> Aim of the task
Repeat the entries. Each one must match exactly.

> Input for this task
****************
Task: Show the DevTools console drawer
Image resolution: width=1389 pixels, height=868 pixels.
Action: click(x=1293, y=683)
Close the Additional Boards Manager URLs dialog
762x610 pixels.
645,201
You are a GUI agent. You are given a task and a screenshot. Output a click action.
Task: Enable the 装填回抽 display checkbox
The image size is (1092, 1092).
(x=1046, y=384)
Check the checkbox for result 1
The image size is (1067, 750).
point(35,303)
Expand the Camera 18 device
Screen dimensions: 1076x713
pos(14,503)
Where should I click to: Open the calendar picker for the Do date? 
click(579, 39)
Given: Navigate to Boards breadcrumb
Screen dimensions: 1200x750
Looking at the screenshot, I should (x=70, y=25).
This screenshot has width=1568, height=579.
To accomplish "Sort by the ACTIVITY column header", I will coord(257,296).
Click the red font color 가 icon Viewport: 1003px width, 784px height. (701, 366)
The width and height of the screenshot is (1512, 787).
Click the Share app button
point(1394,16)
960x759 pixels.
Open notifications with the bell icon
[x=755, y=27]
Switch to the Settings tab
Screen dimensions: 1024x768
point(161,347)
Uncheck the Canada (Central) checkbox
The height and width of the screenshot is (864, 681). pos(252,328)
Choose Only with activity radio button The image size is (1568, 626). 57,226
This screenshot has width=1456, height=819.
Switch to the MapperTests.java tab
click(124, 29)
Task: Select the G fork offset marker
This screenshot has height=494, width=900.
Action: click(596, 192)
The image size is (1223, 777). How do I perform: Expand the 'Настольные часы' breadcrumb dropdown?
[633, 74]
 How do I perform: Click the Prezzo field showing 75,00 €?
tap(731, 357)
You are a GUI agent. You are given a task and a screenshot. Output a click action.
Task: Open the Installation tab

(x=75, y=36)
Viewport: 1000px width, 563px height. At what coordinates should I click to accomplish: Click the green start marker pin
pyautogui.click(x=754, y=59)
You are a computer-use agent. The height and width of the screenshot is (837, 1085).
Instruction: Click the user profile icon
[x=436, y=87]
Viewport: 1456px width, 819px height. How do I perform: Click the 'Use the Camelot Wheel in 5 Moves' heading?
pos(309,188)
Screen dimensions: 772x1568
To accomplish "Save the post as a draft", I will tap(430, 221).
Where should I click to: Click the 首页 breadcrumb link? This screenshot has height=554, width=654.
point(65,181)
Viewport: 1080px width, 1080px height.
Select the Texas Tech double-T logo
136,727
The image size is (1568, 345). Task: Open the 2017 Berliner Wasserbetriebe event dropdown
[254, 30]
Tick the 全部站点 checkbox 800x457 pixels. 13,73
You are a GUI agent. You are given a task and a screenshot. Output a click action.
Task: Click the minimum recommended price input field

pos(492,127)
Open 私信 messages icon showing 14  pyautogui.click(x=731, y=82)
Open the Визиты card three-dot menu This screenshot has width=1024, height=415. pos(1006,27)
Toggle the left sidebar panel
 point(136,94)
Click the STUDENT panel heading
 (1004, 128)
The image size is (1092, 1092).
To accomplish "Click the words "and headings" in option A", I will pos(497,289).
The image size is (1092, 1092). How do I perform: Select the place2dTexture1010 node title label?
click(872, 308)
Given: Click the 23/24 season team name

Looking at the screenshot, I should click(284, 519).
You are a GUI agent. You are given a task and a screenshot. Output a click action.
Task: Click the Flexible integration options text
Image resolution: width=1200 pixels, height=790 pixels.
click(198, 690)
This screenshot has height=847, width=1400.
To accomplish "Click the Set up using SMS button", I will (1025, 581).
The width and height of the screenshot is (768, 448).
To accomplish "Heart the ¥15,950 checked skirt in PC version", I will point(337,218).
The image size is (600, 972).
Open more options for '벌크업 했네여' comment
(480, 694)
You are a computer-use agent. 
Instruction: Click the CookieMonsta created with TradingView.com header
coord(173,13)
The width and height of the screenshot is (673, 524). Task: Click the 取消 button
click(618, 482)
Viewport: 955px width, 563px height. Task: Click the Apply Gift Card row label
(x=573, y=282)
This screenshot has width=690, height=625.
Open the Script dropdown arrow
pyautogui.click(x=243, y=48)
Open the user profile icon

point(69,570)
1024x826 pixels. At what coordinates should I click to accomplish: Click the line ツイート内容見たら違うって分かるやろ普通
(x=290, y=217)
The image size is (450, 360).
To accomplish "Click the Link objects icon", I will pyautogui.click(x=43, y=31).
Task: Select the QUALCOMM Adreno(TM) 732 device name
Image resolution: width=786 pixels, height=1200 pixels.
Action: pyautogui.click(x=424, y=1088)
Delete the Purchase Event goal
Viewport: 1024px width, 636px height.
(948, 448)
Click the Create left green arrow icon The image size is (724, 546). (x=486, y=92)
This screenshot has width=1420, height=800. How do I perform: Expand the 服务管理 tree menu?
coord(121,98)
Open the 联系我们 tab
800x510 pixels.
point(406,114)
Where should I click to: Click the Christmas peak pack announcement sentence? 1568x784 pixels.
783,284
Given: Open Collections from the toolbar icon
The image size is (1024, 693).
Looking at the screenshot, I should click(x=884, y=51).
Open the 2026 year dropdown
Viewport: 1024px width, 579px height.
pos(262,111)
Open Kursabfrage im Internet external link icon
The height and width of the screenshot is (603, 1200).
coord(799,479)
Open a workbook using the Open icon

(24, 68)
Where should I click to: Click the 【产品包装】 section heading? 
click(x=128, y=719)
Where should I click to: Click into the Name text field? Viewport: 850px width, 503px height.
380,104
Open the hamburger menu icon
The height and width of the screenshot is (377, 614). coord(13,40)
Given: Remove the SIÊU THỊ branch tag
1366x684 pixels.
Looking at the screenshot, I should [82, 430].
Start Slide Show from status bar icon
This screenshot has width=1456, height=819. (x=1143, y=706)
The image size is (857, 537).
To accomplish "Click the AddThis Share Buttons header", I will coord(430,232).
****************
> Response to the exercise
Task: Show the DevTools console drawer
Image resolution: width=1389 pixels, height=868 pixels.
Action: click(x=1293, y=683)
Close the Additional Boards Manager URLs dialog
762x610 pixels.
645,201
You are a GUI agent. You are given a task and a screenshot. Output a click action.
Task: Enable the 装填回抽 display checkbox
The image size is (1092, 1092).
(x=1046, y=384)
Check the checkbox for result 1
The image size is (1067, 750).
point(35,303)
Expand the Camera 18 device
Screen dimensions: 1076x713
pos(14,503)
Where should I click to: Open the calendar picker for the Do date? 
click(579, 39)
Given: Navigate to Boards breadcrumb
Screen dimensions: 1200x750
Looking at the screenshot, I should (x=70, y=25).
This screenshot has width=1568, height=579.
To accomplish "Sort by the ACTIVITY column header", I will coord(257,296).
Click the red font color 가 icon Viewport: 1003px width, 784px height. (701, 366)
The width and height of the screenshot is (1512, 787).
Click the Share app button
point(1394,16)
960x759 pixels.
Open notifications with the bell icon
[x=755, y=27]
Switch to the Settings tab
Screen dimensions: 1024x768
point(161,347)
Uncheck the Canada (Central) checkbox
The height and width of the screenshot is (864, 681). pos(252,328)
Choose Only with activity radio button The image size is (1568, 626). 57,226
This screenshot has width=1456, height=819.
Switch to the MapperTests.java tab
click(124, 29)
Task: Select the G fork offset marker
This screenshot has height=494, width=900.
Action: click(596, 192)
The image size is (1223, 777). How do I perform: Expand the 'Настольные часы' breadcrumb dropdown?
[633, 74]
 How do I perform: Click the Prezzo field showing 75,00 €?
tap(731, 357)
You are a GUI agent. You are given a task and a screenshot. Output a click action.
Task: Open the Installation tab

(x=75, y=36)
Viewport: 1000px width, 563px height. At what coordinates should I click to accomplish: Click the green start marker pin
pyautogui.click(x=754, y=59)
You are a computer-use agent. The height and width of the screenshot is (837, 1085).
Instruction: Click the user profile icon
[x=436, y=87]
Viewport: 1456px width, 819px height. How do I perform: Click the 'Use the Camelot Wheel in 5 Moves' heading?
pos(309,188)
Screen dimensions: 772x1568
To accomplish "Save the post as a draft", I will tap(430, 221).
Where should I click to: Click the 首页 breadcrumb link? This screenshot has height=554, width=654.
point(65,181)
Viewport: 1080px width, 1080px height.
Select the Texas Tech double-T logo
136,727
The image size is (1568, 345). Task: Open the 2017 Berliner Wasserbetriebe event dropdown
[254, 30]
Tick the 全部站点 checkbox 800x457 pixels. 13,73
You are a GUI agent. You are given a task and a screenshot. Output a click action.
Task: Click the minimum recommended price input field

pos(492,127)
Open 私信 messages icon showing 14  pyautogui.click(x=731, y=82)
Open the Визиты card three-dot menu This screenshot has width=1024, height=415. pos(1006,27)
Toggle the left sidebar panel
 point(136,94)
Click the STUDENT panel heading
 (1004, 128)
The image size is (1092, 1092).
To accomplish "Click the words "and headings" in option A", I will pos(497,289).
The image size is (1092, 1092). How do I perform: Select the place2dTexture1010 node title label?
click(872, 308)
Given: Click the 23/24 season team name

Looking at the screenshot, I should click(284, 519).
You are a GUI agent. You are given a task and a screenshot. Output a click action.
Task: Click the Flexible integration options text
Image resolution: width=1200 pixels, height=790 pixels.
click(198, 690)
This screenshot has height=847, width=1400.
To accomplish "Click the Set up using SMS button", I will (1025, 581).
The width and height of the screenshot is (768, 448).
To accomplish "Heart the ¥15,950 checked skirt in PC version", I will point(337,218).
The image size is (600, 972).
Open more options for '벌크업 했네여' comment
(480, 694)
You are a computer-use agent. 
Instruction: Click the CookieMonsta created with TradingView.com header
coord(173,13)
The width and height of the screenshot is (673, 524). Task: Click the 取消 button
click(618, 482)
Viewport: 955px width, 563px height. Task: Click the Apply Gift Card row label
(x=573, y=282)
This screenshot has width=690, height=625.
Open the Script dropdown arrow
pyautogui.click(x=243, y=48)
Open the user profile icon

point(69,570)
1024x826 pixels. At what coordinates should I click to accomplish: Click the line ツイート内容見たら違うって分かるやろ普通
(x=290, y=217)
The image size is (450, 360).
To accomplish "Click the Link objects icon", I will pyautogui.click(x=43, y=31).
Task: Select the QUALCOMM Adreno(TM) 732 device name
Image resolution: width=786 pixels, height=1200 pixels.
Action: pyautogui.click(x=424, y=1088)
Delete the Purchase Event goal
Viewport: 1024px width, 636px height.
(948, 448)
Click the Create left green arrow icon The image size is (724, 546). (x=486, y=92)
This screenshot has width=1420, height=800. How do I perform: Expand the 服务管理 tree menu?
coord(121,98)
Open the 联系我们 tab
800x510 pixels.
point(406,114)
Where should I click to: Click the Christmas peak pack announcement sentence? 1568x784 pixels.
783,284
Given: Open Collections from the toolbar icon
The image size is (1024, 693).
Looking at the screenshot, I should click(x=884, y=51).
Open the 2026 year dropdown
Viewport: 1024px width, 579px height.
pos(262,111)
Open Kursabfrage im Internet external link icon
The height and width of the screenshot is (603, 1200).
coord(799,479)
Open a workbook using the Open icon

(24, 68)
Where should I click to: Click the 【产品包装】 section heading? 
click(x=128, y=719)
Where should I click to: Click into the Name text field? Viewport: 850px width, 503px height.
380,104
Open the hamburger menu icon
The height and width of the screenshot is (377, 614). coord(13,40)
Given: Remove the SIÊU THỊ branch tag
1366x684 pixels.
Looking at the screenshot, I should [82, 430].
Start Slide Show from status bar icon
This screenshot has width=1456, height=819. (x=1143, y=706)
The image size is (857, 537).
To accomplish "Click the AddThis Share Buttons header", I will coord(430,232).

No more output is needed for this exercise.